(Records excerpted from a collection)
-*-

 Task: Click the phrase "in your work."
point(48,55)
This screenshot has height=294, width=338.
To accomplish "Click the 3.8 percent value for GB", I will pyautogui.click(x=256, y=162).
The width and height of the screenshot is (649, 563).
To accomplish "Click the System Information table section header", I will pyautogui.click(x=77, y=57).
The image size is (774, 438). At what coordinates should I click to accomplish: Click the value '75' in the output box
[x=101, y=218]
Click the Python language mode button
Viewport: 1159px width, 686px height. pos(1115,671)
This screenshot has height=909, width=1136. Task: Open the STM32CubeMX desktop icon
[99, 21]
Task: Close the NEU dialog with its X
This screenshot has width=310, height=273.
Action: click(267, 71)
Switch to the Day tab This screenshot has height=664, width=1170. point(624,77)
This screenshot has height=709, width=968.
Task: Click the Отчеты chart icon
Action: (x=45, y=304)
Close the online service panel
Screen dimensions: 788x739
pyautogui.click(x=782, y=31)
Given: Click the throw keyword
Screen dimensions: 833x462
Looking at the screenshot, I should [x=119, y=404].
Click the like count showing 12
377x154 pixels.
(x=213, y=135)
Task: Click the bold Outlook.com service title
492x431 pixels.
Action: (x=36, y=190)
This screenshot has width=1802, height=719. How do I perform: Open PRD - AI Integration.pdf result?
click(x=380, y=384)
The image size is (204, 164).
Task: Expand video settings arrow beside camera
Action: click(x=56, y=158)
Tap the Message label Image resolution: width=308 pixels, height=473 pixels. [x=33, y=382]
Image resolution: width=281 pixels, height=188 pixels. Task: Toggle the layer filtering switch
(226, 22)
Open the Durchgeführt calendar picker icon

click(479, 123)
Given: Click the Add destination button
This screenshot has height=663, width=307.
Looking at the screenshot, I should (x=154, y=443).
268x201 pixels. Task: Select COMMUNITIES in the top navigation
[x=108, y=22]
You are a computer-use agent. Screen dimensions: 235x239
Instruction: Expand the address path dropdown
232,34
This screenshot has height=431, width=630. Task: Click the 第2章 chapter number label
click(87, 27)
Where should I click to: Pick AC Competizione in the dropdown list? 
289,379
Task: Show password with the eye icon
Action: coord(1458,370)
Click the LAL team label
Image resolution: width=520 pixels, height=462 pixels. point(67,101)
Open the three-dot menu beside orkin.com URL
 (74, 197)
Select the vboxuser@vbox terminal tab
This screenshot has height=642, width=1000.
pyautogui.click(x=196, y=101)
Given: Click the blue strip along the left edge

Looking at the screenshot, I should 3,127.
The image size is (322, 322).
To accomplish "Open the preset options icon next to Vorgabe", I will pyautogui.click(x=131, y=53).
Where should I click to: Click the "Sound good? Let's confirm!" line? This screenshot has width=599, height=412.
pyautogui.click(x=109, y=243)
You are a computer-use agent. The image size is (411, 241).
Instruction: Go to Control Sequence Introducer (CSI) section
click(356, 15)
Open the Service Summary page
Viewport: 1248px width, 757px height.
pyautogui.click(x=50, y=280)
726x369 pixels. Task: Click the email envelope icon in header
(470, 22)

-*-

**What to work on**:
Write out, exactly as given, the line containing "Instruction: Go to" and every line after it to the end of the records. Include nothing else.

**Task output**:
Instruction: Go to Control Sequence Introducer (CSI) section
click(356, 15)
Open the Service Summary page
Viewport: 1248px width, 757px height.
pyautogui.click(x=50, y=280)
726x369 pixels. Task: Click the email envelope icon in header
(470, 22)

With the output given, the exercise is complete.